The maximum flight record set by Turkish archers, shooting in the conventional manner, seems to have been at least 874 yards, and may have exceeded 950 yards. The greatest distance thus far attained by modern flight archers, likewise shooting conventionally, is about 850 yards. Our "free-style" flight record, made in 1959 with a foot-bow, is 937.13 yards.
Several writers -- notably Dr. Paul E. Klopsteg, in his Turkish Archery and the Composite Bow, and, in lesser detail, Sir Ralph Payne-Gallwey in his Treatise on Turkish and Other Oriental Bows of Medieval and Later Times -- have supplied much information on the construction and performance of Turkish bows and arrows. Seeking to amplify these data, and, more objectively, to enable himself to try to design crossbow flight arrows embodying such of the salient features of Turkish flight arrows as might be pertinent, the writer, with the kind co-operation of Mr. Stephen V. Granscay, Curator of Arms and Armor, and his staff, has examined and measured out fifty such ancient arrows in the Metropolitan Museum of Art, New York City.

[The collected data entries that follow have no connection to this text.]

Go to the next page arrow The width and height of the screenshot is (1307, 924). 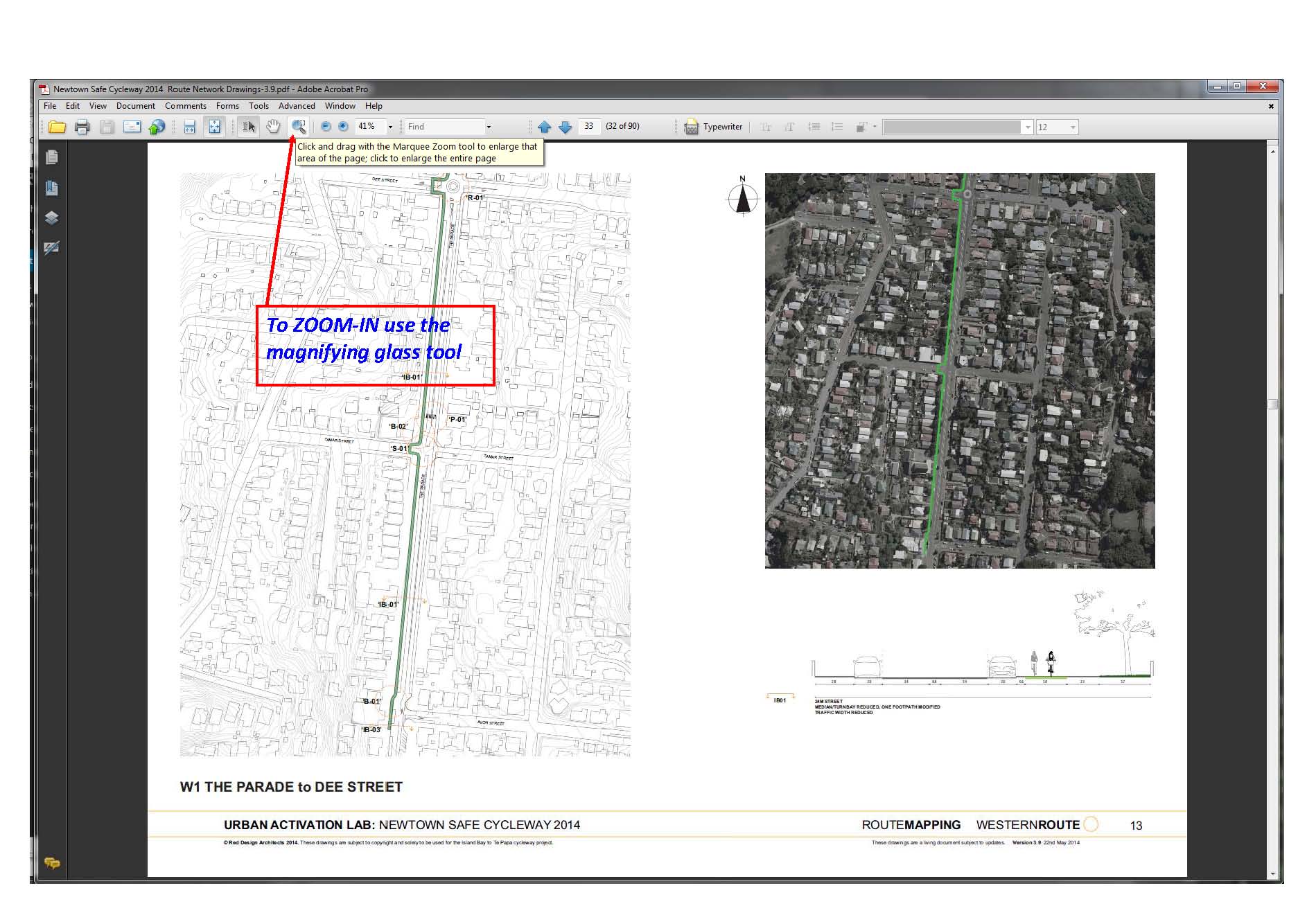(565, 127)
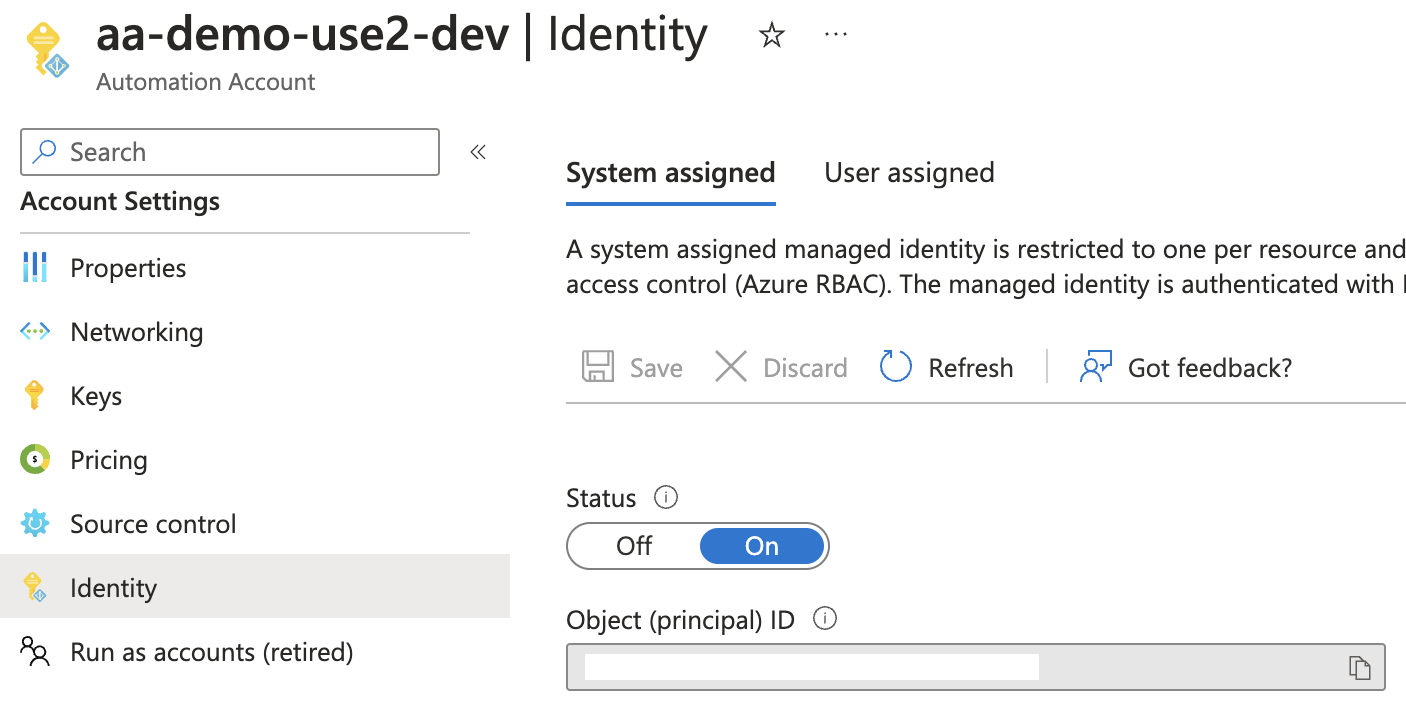1406x704 pixels.
Task: Keep Status set to On
Action: click(x=761, y=546)
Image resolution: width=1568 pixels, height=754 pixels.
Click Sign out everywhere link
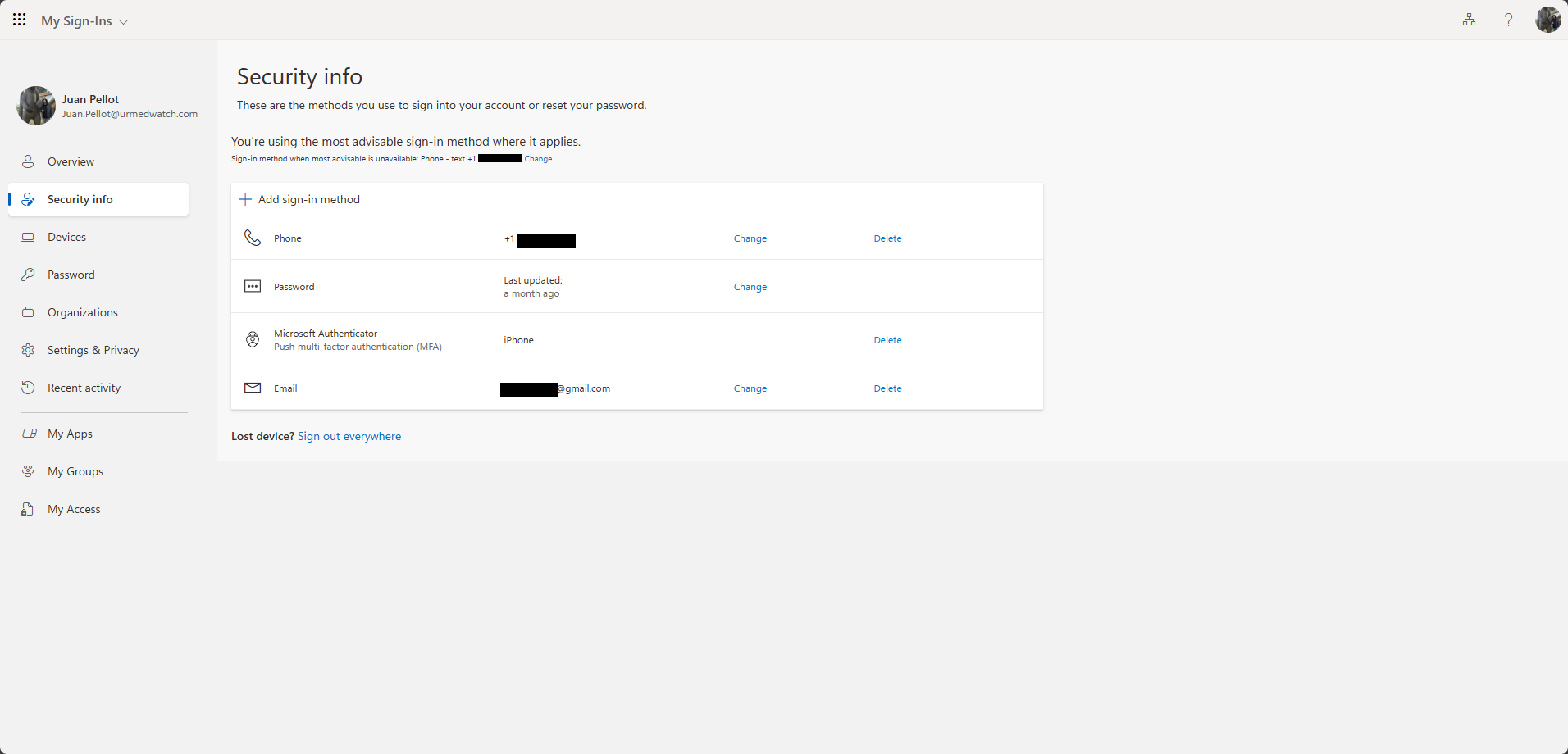(x=349, y=436)
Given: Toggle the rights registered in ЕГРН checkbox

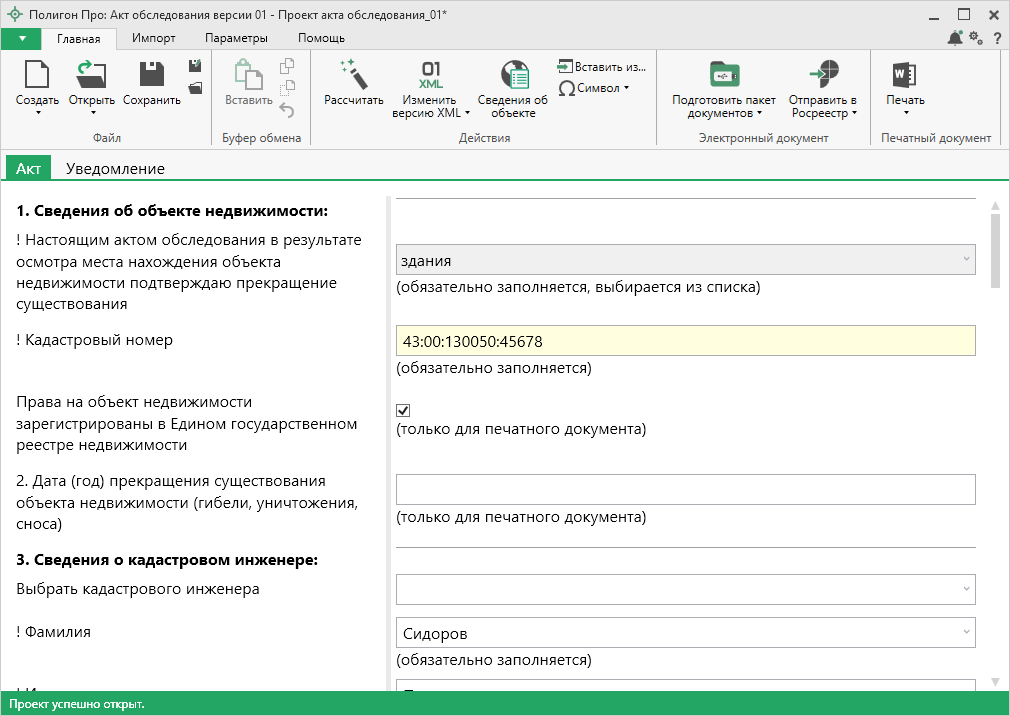Looking at the screenshot, I should 404,410.
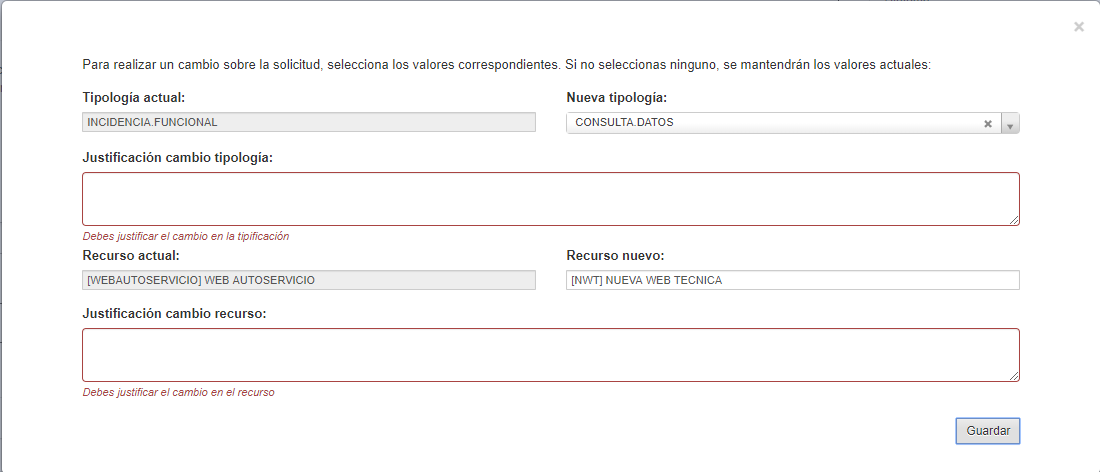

Two groups of flight arrows were studied, one composed of eighteen arrows known to be Turkish and very old, but otherwise unidentified (see Fig. 1); the other comprising thirty-seven arrows from the Stone Collection, dating perhaps from the 1700's. The latter group are those illustrated in Dr. Klopsteg's book, and in Fig. 2. All the arrows examined were barrelled -- that is, tapering from the approximate middle toward both ends; were very straight, markedly resilient, and seemed to be made of a conifer wood.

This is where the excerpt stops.